§ **Work required**
Read through the data below and state how many of its lines contain the word "window", adding nothing.

Stored data entries:
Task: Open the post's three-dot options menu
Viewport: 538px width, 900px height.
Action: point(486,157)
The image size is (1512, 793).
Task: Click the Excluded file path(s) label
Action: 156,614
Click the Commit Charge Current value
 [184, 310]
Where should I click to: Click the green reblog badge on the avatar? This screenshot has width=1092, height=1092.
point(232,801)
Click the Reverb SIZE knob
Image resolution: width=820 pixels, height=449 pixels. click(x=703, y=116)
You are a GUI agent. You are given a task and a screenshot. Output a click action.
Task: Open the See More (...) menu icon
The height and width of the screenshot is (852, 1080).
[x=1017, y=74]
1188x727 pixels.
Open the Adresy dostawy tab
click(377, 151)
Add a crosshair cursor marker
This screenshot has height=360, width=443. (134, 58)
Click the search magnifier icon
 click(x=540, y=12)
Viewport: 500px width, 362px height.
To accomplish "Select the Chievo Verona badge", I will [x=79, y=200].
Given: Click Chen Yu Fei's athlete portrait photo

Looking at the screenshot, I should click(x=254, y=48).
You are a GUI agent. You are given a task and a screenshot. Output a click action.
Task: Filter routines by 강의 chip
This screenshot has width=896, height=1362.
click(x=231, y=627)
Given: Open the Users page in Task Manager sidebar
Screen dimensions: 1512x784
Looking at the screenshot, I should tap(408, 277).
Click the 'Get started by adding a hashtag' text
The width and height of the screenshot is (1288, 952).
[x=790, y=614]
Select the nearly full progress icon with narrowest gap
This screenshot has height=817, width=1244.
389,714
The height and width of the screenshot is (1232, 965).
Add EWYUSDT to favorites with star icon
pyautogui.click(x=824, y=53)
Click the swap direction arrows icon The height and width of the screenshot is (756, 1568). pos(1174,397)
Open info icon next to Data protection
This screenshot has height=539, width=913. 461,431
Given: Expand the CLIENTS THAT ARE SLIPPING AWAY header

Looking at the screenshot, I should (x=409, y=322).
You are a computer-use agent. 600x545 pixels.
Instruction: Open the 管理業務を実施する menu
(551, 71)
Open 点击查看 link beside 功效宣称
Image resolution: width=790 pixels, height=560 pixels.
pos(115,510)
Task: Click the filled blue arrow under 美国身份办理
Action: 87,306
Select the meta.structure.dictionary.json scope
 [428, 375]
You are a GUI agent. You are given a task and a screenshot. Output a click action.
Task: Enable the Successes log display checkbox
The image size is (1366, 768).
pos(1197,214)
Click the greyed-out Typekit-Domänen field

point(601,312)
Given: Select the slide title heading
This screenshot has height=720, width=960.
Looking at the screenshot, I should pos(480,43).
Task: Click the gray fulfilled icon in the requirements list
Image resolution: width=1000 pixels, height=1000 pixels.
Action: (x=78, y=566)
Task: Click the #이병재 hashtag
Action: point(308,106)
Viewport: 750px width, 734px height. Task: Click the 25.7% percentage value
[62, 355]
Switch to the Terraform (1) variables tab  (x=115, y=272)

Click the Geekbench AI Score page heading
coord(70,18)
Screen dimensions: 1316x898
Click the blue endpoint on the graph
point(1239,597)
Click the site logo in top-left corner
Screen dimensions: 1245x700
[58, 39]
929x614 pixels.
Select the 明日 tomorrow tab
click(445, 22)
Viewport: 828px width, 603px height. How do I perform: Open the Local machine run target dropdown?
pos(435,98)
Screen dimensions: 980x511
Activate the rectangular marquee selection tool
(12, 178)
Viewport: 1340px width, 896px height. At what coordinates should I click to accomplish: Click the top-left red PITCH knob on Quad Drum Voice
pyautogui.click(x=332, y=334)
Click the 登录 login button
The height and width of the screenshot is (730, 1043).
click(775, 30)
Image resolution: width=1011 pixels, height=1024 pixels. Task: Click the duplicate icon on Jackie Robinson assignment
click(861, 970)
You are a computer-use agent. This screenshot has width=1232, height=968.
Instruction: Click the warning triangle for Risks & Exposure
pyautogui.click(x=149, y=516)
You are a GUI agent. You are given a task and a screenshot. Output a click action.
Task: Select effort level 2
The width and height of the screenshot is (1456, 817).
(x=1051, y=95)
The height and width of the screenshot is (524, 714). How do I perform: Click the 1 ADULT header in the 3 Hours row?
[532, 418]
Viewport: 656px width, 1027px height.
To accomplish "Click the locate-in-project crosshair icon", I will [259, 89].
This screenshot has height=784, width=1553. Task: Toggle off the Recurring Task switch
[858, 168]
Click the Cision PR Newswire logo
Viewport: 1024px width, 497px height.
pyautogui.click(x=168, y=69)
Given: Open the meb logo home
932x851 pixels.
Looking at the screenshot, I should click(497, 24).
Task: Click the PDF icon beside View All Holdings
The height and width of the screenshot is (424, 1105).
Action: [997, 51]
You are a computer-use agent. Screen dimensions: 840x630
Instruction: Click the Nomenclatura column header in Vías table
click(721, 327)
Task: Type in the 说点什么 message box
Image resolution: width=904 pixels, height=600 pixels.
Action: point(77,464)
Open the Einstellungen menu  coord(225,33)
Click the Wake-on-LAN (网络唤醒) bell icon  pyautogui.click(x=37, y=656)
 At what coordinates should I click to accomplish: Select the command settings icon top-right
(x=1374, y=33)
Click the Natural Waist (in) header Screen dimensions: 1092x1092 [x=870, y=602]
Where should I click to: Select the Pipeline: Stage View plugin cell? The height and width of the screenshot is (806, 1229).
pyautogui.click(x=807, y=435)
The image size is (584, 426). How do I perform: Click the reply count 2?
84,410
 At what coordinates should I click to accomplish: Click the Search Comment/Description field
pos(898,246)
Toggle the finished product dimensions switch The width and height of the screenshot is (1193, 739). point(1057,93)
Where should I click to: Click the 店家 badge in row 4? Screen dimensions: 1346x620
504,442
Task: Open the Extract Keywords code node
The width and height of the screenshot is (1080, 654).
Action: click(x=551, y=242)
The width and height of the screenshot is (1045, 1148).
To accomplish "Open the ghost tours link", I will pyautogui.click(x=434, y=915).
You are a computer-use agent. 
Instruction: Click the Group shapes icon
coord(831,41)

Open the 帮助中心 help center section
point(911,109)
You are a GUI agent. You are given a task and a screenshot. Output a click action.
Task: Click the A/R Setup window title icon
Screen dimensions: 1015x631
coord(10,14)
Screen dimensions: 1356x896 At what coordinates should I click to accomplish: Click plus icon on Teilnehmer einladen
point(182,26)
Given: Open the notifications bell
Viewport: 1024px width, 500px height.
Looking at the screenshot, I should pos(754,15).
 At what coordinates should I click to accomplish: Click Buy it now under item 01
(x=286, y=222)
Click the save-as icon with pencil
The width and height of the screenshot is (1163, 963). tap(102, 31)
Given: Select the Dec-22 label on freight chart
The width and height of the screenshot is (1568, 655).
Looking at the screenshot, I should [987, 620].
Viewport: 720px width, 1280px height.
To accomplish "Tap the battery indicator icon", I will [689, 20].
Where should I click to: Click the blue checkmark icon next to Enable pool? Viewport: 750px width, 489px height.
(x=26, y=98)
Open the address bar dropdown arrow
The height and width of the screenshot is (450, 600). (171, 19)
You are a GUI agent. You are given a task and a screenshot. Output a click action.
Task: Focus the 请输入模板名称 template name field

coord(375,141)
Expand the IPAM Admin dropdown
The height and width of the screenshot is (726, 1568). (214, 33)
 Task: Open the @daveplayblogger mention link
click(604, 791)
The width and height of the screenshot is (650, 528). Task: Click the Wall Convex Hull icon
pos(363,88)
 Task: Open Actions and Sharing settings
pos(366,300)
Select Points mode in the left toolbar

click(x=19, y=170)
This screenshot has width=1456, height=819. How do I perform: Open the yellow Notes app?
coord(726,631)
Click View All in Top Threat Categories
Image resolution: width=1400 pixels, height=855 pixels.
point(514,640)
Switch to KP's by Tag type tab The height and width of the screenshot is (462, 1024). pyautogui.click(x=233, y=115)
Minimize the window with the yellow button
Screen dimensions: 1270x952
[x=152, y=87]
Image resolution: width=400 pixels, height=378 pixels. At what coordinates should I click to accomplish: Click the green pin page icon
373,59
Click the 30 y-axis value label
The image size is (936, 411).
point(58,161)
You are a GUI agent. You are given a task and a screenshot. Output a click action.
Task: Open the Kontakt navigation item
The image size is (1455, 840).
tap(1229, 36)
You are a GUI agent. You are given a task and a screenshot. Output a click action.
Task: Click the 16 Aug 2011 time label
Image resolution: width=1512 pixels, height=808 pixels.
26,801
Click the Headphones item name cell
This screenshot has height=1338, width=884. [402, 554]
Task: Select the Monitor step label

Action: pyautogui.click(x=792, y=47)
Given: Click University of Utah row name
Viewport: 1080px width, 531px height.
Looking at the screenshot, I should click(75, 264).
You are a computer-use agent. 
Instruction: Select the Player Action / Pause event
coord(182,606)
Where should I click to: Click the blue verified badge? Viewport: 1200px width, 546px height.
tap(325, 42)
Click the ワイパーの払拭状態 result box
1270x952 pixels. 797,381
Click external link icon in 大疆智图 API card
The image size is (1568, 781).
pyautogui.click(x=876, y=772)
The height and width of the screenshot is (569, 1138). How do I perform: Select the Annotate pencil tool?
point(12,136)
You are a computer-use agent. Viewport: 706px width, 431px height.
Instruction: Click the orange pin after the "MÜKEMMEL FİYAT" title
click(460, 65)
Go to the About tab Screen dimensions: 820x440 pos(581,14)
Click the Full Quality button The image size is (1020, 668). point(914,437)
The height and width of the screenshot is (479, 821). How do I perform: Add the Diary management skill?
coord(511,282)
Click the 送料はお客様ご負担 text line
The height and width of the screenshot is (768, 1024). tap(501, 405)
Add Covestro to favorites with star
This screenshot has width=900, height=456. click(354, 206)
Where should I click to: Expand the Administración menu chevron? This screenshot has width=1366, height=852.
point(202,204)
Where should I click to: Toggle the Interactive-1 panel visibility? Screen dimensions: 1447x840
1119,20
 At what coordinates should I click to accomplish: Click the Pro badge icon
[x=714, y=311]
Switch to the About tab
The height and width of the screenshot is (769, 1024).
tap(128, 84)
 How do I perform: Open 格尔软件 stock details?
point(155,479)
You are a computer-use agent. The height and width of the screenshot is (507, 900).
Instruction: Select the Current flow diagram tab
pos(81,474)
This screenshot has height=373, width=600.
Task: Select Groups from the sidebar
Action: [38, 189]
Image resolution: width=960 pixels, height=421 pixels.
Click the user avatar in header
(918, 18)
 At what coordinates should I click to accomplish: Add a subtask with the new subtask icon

§ **Result of the task**
2